There are NO wild animals: no lions, no giraffes, no elephants, no zebras. I wonder what animals were here before the Europeans came to South Africa when Zulu life was intact and not influenced by outsiders. [Someday, when I re-enter internet land, I’ll google it.]
I’ve been on the Peace Corps adventure almost one months now. (By the time you read this it will be more than a month.) Every single day has been full of activity, mostly Peace Corps generated and required. There have been intensive language classes in isiZulu; long discussions about culture and gender roles; workshops on the South African educational system and mandated curriculum; discussions about coping with unwanted attention from men (“I love you. I want to marry you.”); advice on traveling safely by Khumbi on our own or in small groups; a site visit to the home and school of a current Peace Corps volunteer.
Last week, they told us the areas where our permanent site will be, but not the specific village, school or host family. That information will come when we are close to finishing our training. My area is Ingwavuma. it is in a mountainous region close to the border of Swaziland. No education volunteers have been there yet; we will be the pioneers. Health volunteers are there now.

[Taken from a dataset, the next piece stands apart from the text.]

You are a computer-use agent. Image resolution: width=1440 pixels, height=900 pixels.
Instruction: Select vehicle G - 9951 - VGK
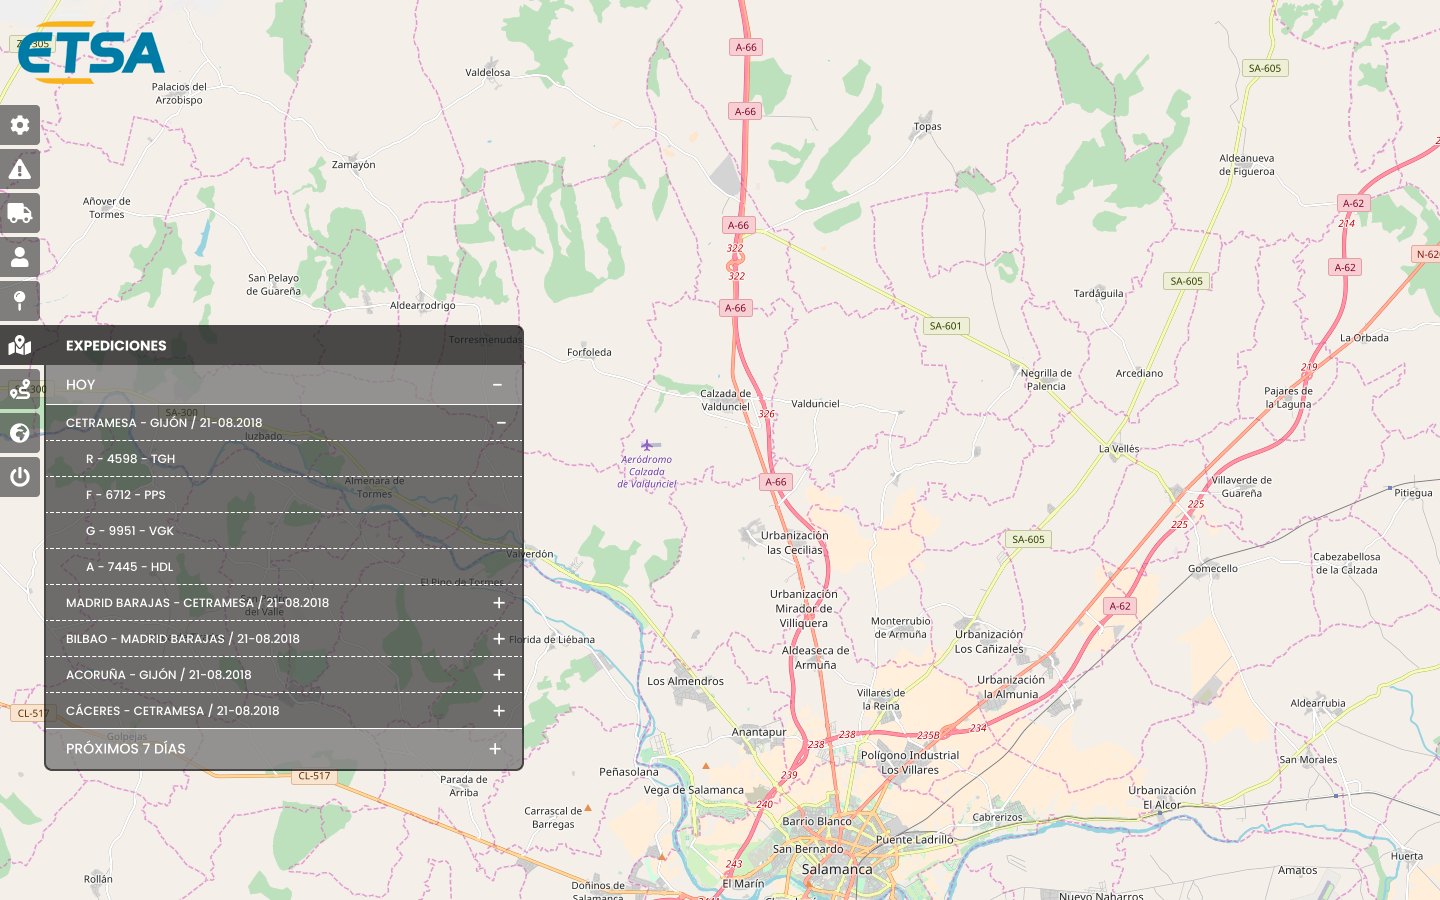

Last Saturday, about 26 of the 34 volunteers went to the wedding of the King of the Zulus, King Goodwill Zwelithini, 66, to his 6th wife, Queen Zola Mafu, 28. The President of South Africa, Jacob Zuma, was there, as was Winnie Madikizela-Mandela. We traveled to the Ulundi Regional Sports Complex in two vans, stopping along the way to visit a burial site of 6 Zulu kings and a memorial to the Zulu kings atop a high hill with tremendous views of much of the traditional Zulu lands. At first, we were able to sit in the VIP seating but were moved when the King’s family and the politicians arrived. We watched the Zulu warriors in traditional dress, the dancers from Swaziland, and left when it got cold and before the food was served. It was a privilege to be allowed to attend and observe this event.

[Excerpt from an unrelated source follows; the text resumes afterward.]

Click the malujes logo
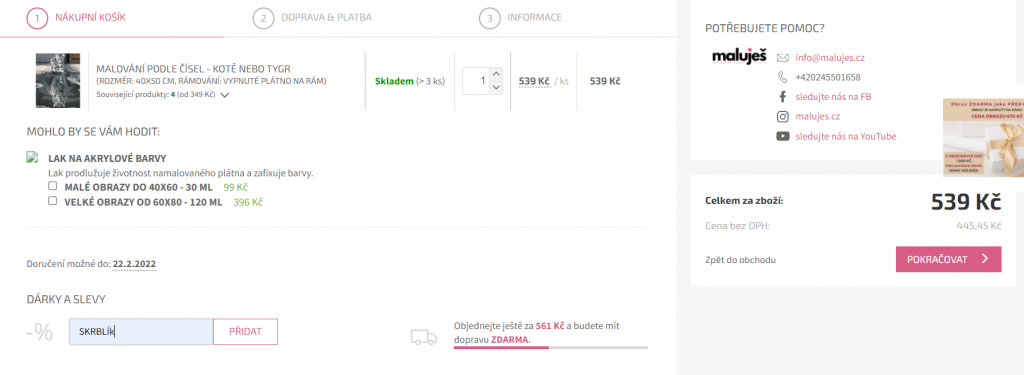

Each of the volunteers is living with a local Zulu family and all have grown to love them, even when there is difficulty communicating or bridging the culture gap. However, like Peace Corps volunteers before us, we miss our former creature comforts: indoor flush toilets, hot showers in an indoor bathroom, easy access to any kind of food or drink we desire, a warm house in the winter, unlimited access to the internet. None of this is available in our village so we laugh and dream and wish but in reality, we can live without those delightful amenities for a while. We all know that in 26 months we will return to the U.S.A. and enjoy those luxuries.
Instead, we are in a quiet village, full of people who work, play, learn, drink too much, go to church, take care of their children, wash the dishes and clean the house, do the laundry, talk, laugh and make new friends, just like people everywhere. Their lives are made harder by high unemployment, limited access to higher education, the recovery from apartheid, HIV/AIDS, poverty and alcohol. Khamyo, my South African daughter, says it is too dangerous to go out at night because of crime and no street lights. She is young and bored and wants to get out to a bigger city to find a job. She doesn’t appreciate the incredible beauty of her present home the same way I do when I leave the house each morning before language class.